Taletha Surujnath, left, an advanced practice nurse and Air Force veteran, and Linda Reynolds, a licensed social worker who directs adult outpatient mental health services for Trinitas Regional Medical Center in Elizabeth, N.J., assist veterans through Project Pride for Veterans. The counseling and case management program is a partnership between the hospital and the Veterans Administration.
She secured short-term grants to start Project Pride for Veterans, a counseling and case management program that launched last November. Operated in partnership with the Elizabeth, N.J., Veterans Administration, the program is run out of a building in Elizabeth that Trinitas shares with the VA. Reynolds, a licensed clinical social worker, and her staff of three printed fliers and passed the word around about the availability of individual, group and family psychiatric services for veterans and their families.
The initial response was underwhelming.
"They can be tough guys to get to know," Reynolds said. "It's hard to get them to talk."
So the project staff, which includes an advanced practice nurse who is an Air Force veteran and a licensed social worker who is an active reservist, tried harder. They got hospital administrators to let them know whenever veterans were treated or admitted to the 556-bed hospital south of Newark, N.J., and they started visiting the patients. They also make periodic visits to jails, offering to speak with inmates who are veterans.
"We don't go in and say, 'I'm the clinician,'" said Reynolds. "We just talk. We thank them for their service. We ask if there is anything we can do."
Participation in Project Pride started to tick up after these efforts. The program has helped about 60 veterans since it began and has a current list of 20 clients who visit the Trinitas clinic for help accessing basic medical care, treatment of PTSD and social assistance, including help in finding housing.
Trinitas also sponsors a related program called New Start, which since February has offered free seminars once or twice each week at a Veterans of Foreign Wars post in nearby Cranford, N.J. Speakers address topics such as stress management, nutrition and substance abuse or may offer advice for living with and managing chronic disease. The seminars, which run through June, are open to veterans and their families.
Reynolds said participants in Project Pride and New Start include recently discharged veterans, and those who were in service during the Korean and Vietnam wars. Some of them had never before been open to behavioral health care or outside help with other life challenges.
"Thirty and 50 years later, PTSD doesn't just go away," she said. "There still is a lot of anger, poor sleep, difficulty in relationships."
Fitting that bill was Richard Corlies, a former Army infantryman who fought in the Central Highlands of South Vietnam during the 1968 Tet Offensive. Long affected by PTSD, Corlies, 70, was homeless and a substance abuser three years ago. He finally sought treatment and, because the VA uses part of the Trinitas clinic building, he heard about Project Pride.
"They are doing a great job helping me keep going," Corlies said. "Without them, I swear I'd be pushing up flowers."
He said many veterans avoid seeking help because of the military's "macho tradition" and a belief that nobody could help them anyway.
"Only a vet really understands a vet," said Corlies. "We don't want to show weakness. So we bottle it up."

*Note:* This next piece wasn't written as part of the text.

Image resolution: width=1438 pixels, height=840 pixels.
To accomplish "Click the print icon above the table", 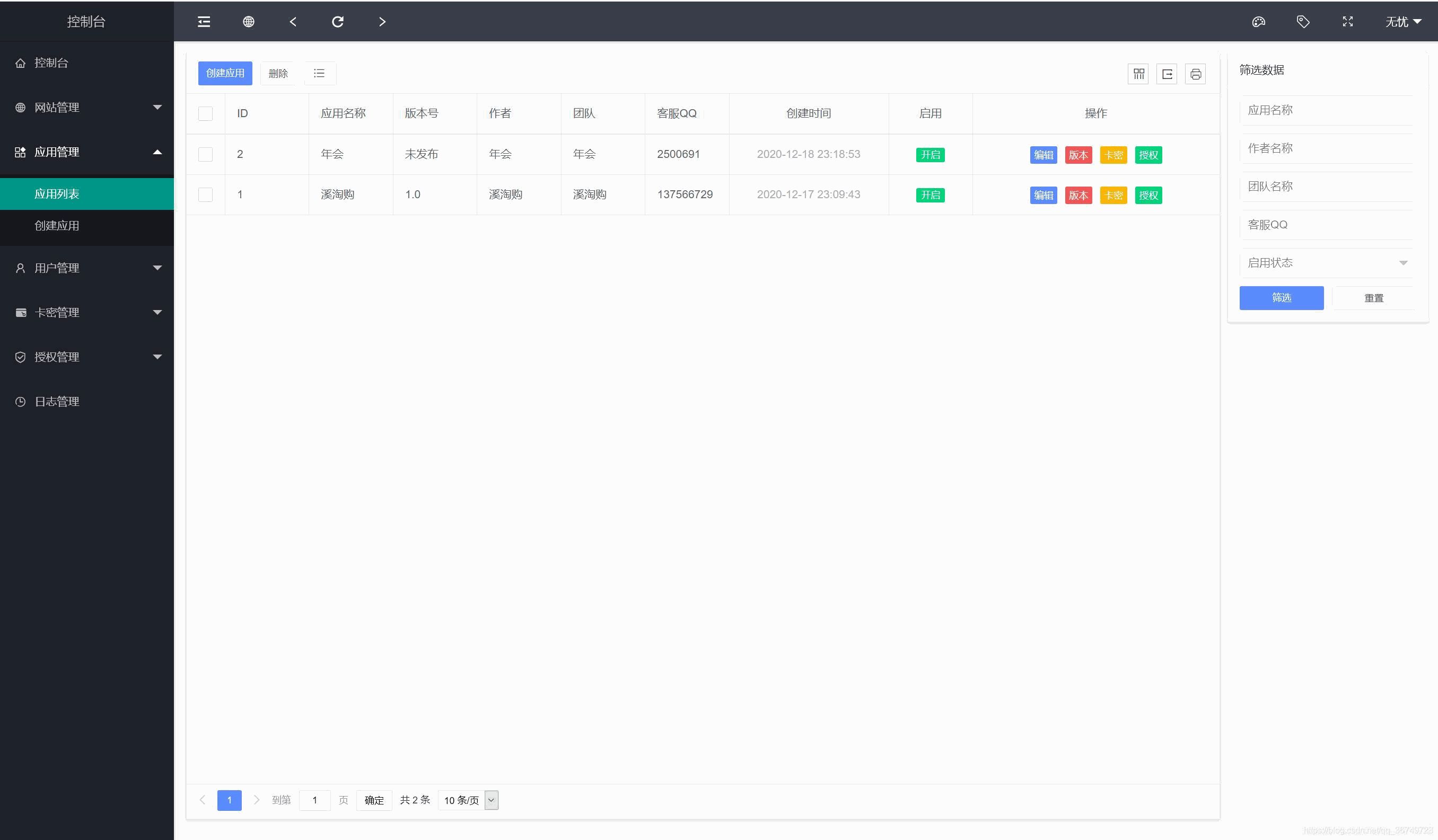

Reynolds said some veterans, such as Corlies, participate in the psychiatric day programs at the clinic and get therapy. But much of Project Pride's efforts become case management — finding out a veteran's individual needs, such as housing, jobs and clothing, and arranging primary care or substance-abuse counseling.
"We want to improve the quality of life for people who put their lives on the line for all of us," Reynolds said. "We may not cure PTSD, but we certainly can make their lives more comfortable."
Reynolds said a big reason why she pushed for Project Pride was to honor her late father, who served as a waist gunner on a B-17 bomber for 37 missions over Europe during World War II. Brave and stoic, he never talked about the war to his children, she said.
The grants from the Healthcare Foundation of New Jersey and the state Department of Health run through June. Reynolds said she is working to extend them or find replacement funding. "We are persistent," she said.